Scoring Modes

Three modes

GOVERN Probe operates in one of three modes, set via SCORING_MODE or the scoring.mode YAML key:

Mode	Traffic effect	Alert	Use when
`log`	None — always passes	No	Starting out, baselining behavior
`flag`	None — always passes	Yes	Monitoring with human review
`block`	422 returned when threshold exceeded	Yes	Compliance enforcement

Log mode

SCORING_MODE=log

Every inference passes through unchanged. Scores are computed and telemetry is flushed, but no alerts are emitted and no requests are blocked. This is the default mode.

Use log mode to:

Establish a behavioral baseline (minimum 100 inferences before drift detection is useful)
Understand your application’s normal score distribution
Test the Probe without any risk to production traffic

Sample log output:

{"level":"info","msg":"inference scored","mode":"log","security":0.02,"bias":0.01,"accuracy":0.91,"drift":0.04,"cost":0.08,"action":"pass"}

Flag mode

SCORING_MODE=flag

Every inference passes through unchanged. When any score exceeds its threshold, a FLAG event is emitted to the GOVERN platform. Alerts fire in the dashboard, webhook events are dispatched, and the inference is tagged as a policy concern.

Use flag mode for:

Production monitoring with human-in-the-loop review
Soft enforcement: visibility without risk of blocking legitimate traffic
High-stakes applications where false positives from blocking would be costly

Sample log output:

{"level":"warn","msg":"inference flagged","mode":"flag","security":0.83,"threshold":0.70,"action":"flag","flag_reason":"credential_exposure","event_id":"evt_01HXYZ"}

Block mode

SCORING_MODE=block

When any enabled scorer exceeds its threshold, the Probe returns a 422 Unprocessable Entity to the caller instead of the model response. The response body indicates which scorer triggered the block.

Block response:

HTTP/1.1 422 Unprocessable Entity
Content-Type: application/json

{
  "error": {
    "type": "govern_policy_violation",
    "message": "Inference blocked by GOVERN Probe",
    "violations": [
      {
        "scorer": "security",
        "score": 0.87,
        "threshold": 0.70,
        "reason": "potential_credential_exposure"
      }
    ],
    "event_id": "evt_01HXYZ",
    "probe_id": "probe-production-1"
  }
}

Use block mode for:

Regulatory compliance environments (EU AI Act, NIST RMF)
Applications handling sensitive data where policy violations must never pass
Post-baselining enforcement after flag mode has been tuned

Per-scorer mode override

You can run different modes per scorer. For example: block on security violations, flag on bias, log accuracy:

scoring:
  mode: log           # default for all scorers
  security:
    mode: block       # override: block on security violations
    threshold: 0.70
  bias:
    mode: flag        # override: flag on bias
    threshold: 0.60
  accuracy:
    mode: log         # explicitly log (same as default)

Threshold tuning guide

Thresholds are scores from 0.0 (not detected) to 1.0 (maximum confidence). A score of 0.70 means the scorer is 70% confident the dimension has been violated.

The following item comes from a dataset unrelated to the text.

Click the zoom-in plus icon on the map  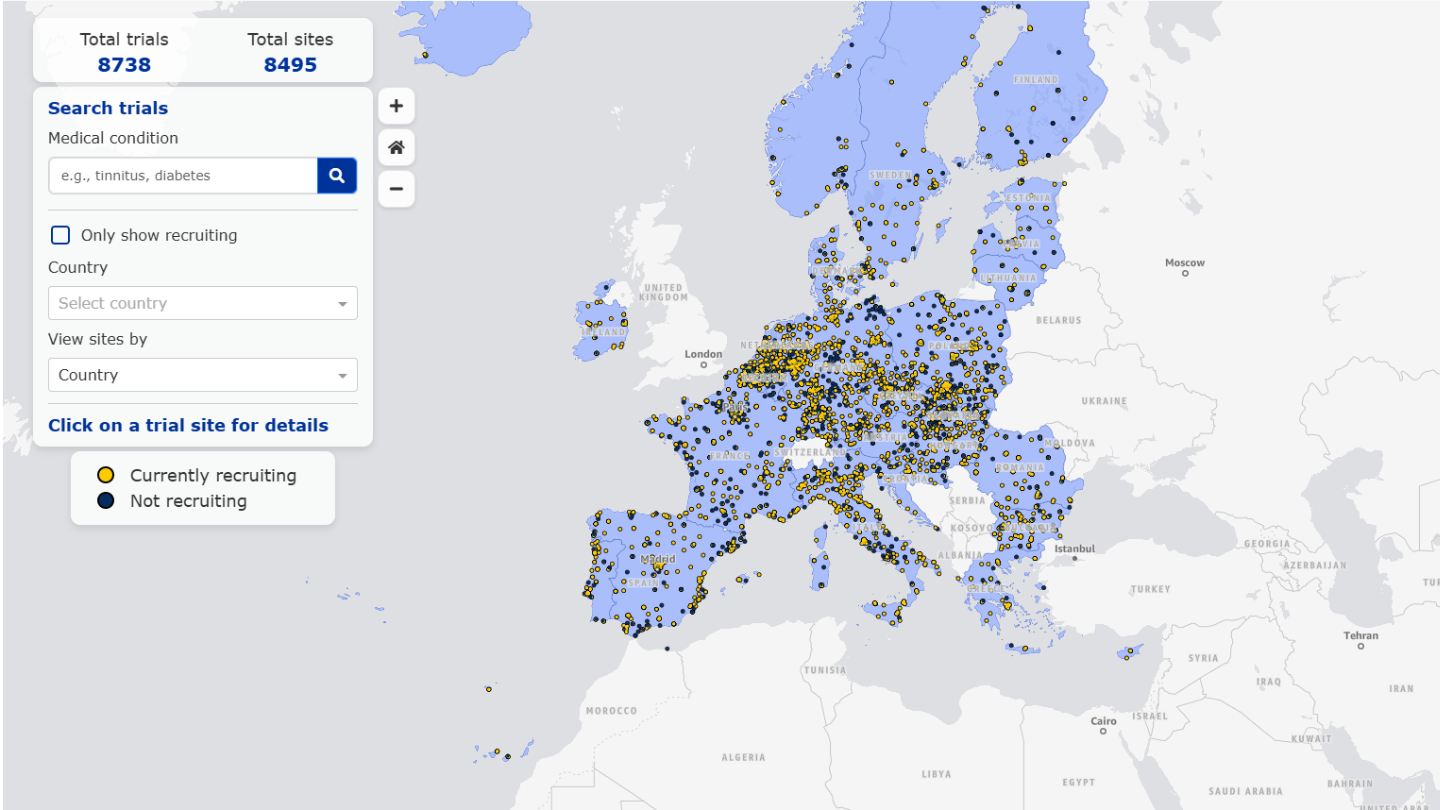(x=395, y=105)
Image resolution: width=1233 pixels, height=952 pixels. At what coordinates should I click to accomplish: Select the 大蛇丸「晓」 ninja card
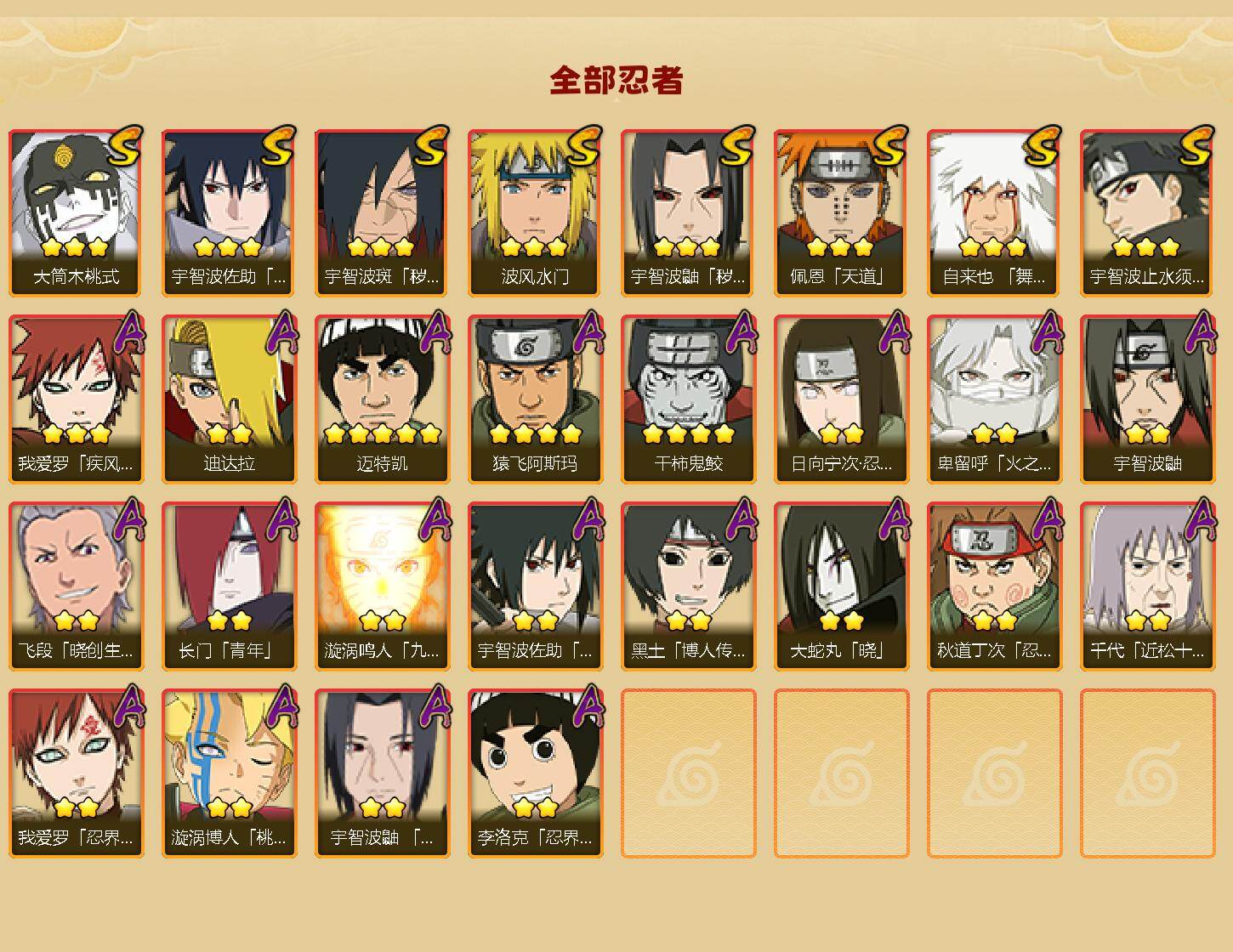(x=842, y=586)
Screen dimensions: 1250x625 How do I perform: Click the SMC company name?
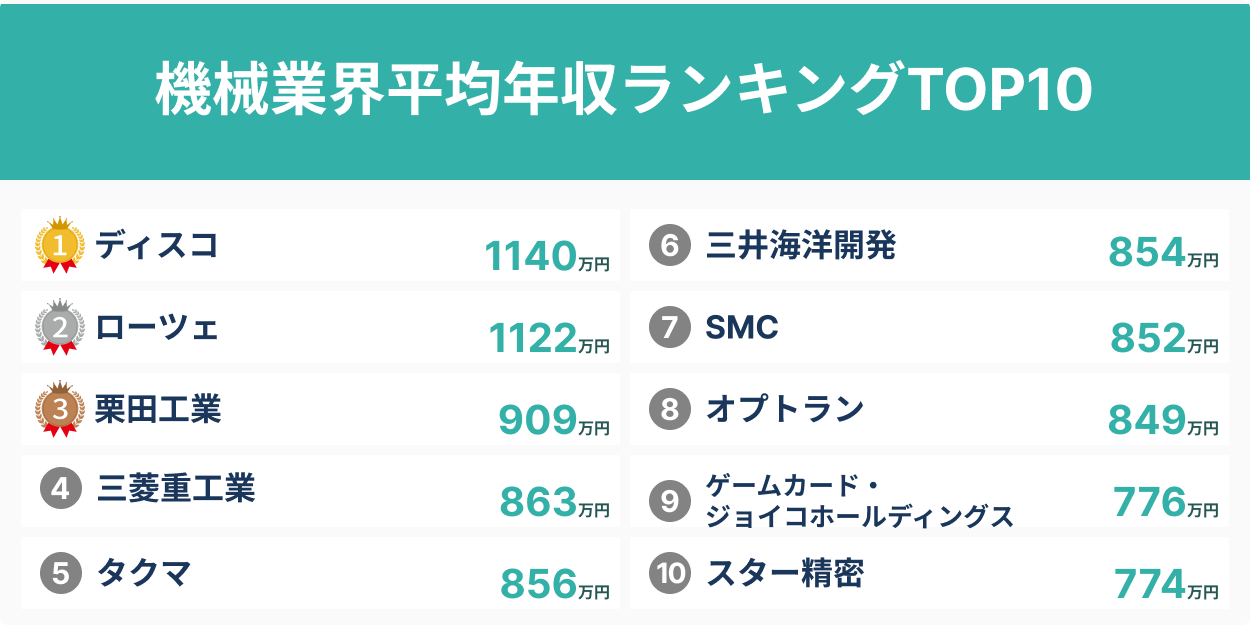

Starting threshold	Meaning
`0.90`	Only flag/block on very high confidence findings
`0.70`	Standard production default
`0.50`	Aggressive — catches more, more false positives
`0.30`	Very aggressive — research/audit only

Recommended tuning sequence:

Deploy in log mode with default thresholds (0.70)
Review 500+ inferences in the GOVERN dashboard
Identify p95 scores for each dimension in normal traffic
Set thresholds to p95 + 0.10 buffer
Switch to flag mode, monitor alerts for 1 week
Adjust thresholds based on false positive rate
Switch to block mode when false positive rate is acceptable